Study text »
Sukhdev Singh Dhillon (1952 – 12 July 1988), best known as Labh Singh and also known as Sukha Sipahi and General Labh Singh, was a former Punjab police officer turned militant who took command of the Khalistan Commando Force after its first leader, Manbir Singh Chaheru, was arrested in 1986.

He was an associate of Jarnail Singh Bhindranwale and fought against the Indian Army during Operation Blue Star.
He was involved in the attack on the Director-General of the Punjab Police, Julio Francis Ribeiro.
He allegedly masterminded what was then India's largest bank robbery, taking almost Rs. 60 million ($4.5 million) from the Punjab National Bank, Miller Gunj branch, Ludhiana. which enabled the Khalistan Commando Force to buy weapons.

Early life

Labh Singh's original name was Sukhdev Singh Dhillon
He was also known as Sukha Sipahi.
He lived in the village of Panjwar, in Tehsil (sub-district) Patti in district Amritsar and owned  of land.
He married Davinder Kaur.

Punjab Police service

After finishing his education at Baba Buddha Sahib College, Labh Singh joined the Punjab Police force in 1971 and served the force until he left his job in 1983.

Association with Jarnail Singh Bhindranwale

Influenced by Jarnail Singh Bhindranwale, Labh Singh left the Punjab police in 1983, and joined the Sikh freedom movement.

In May 1984, Labh Singh, Gursewak Singh Babla, Gurinder Singh and Swaranjit Singh were accused of killing Hind Samachar newspaper group editor Ramesh Chander,
who was an outspoken critic of Jarnail Singh Bhindranwale
and had written that Punjab had "become a slaughterhouse."
In a call to an Amritsar news agency, responsibility for the attack in Jullundur by four armed men was claimed by Sikh militant group Deshmesh Regiment.

During Operation Blue Star, he fought against the Indian Army with other Sikh militants.
He was arrested by the army after the operation.

Association with Khalistan Commando Force

Jailbreak
6 people were killed, and more injured, in a violent attack on the District court in Jalandhar, Punjab, India. Accounts of the attack, reported on 6 April 1986 in the US, differed. According to an unidentified source in Mahmood's "Fighting for Faith and Nation: Dialogues with Sikh Militants", the attack was made by Sikh militant leader Manbir Singh Chaheru and his associates.

"The Courier" of Arizona, US, carried a story attributed to UPI stating that 3 "Sikh terrorists" killed 3 police officers who were taking 3 prisoners to a bathroom, while "16 armed court guards cowered in fear".  The report stated that 2 police holding a 4th prisoner were also gunned down, and that "Three other officers, a lawyer, and a bystander were wounded as the Sikhs sprayed the area for 15 minutes." Police said that the guards were too frightened to return fire.  This fourth suspect remained in custody.  Finally, the Courier article reported that the Sikhs looted "three rifles and a submachine gun" from the dead bodies, and that a 6th officer later succumbed to wounds from the attack.

Data block »
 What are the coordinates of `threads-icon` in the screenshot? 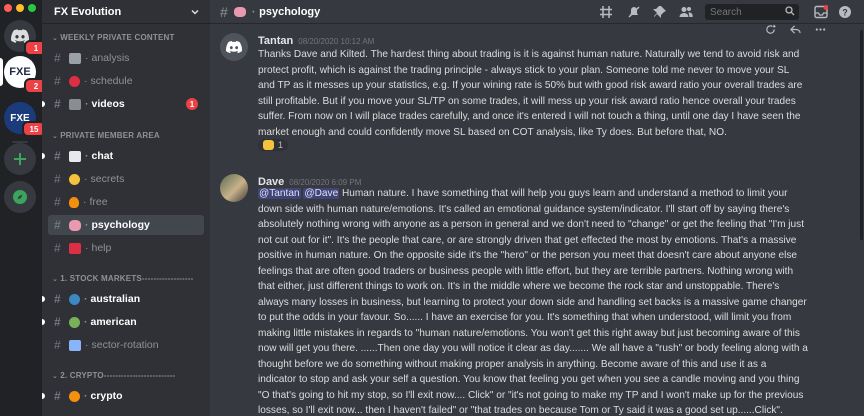 It's located at (606, 12).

Work instructions »
Set down the passage from the Labh Singh article above, from "He was an associate" up to and including "as Sukha Sipahi.", word for word.

Reply »
He was an associate of Jarnail Singh Bhindranwale and fought against the Indian Army during Operation Blue Star.
He was involved in the attack on the Director-General of the Punjab Police, Julio Francis Ribeiro.
He allegedly masterminded what was then India's largest bank robbery, taking almost Rs. 60 million ($4.5 million) from the Punjab National Bank, Miller Gunj branch, Ludhiana. which enabled the Khalistan Commando Force to buy weapons.

Early life

Labh Singh's original name was Sukhdev Singh Dhillon
He was also known as Sukha Sipahi.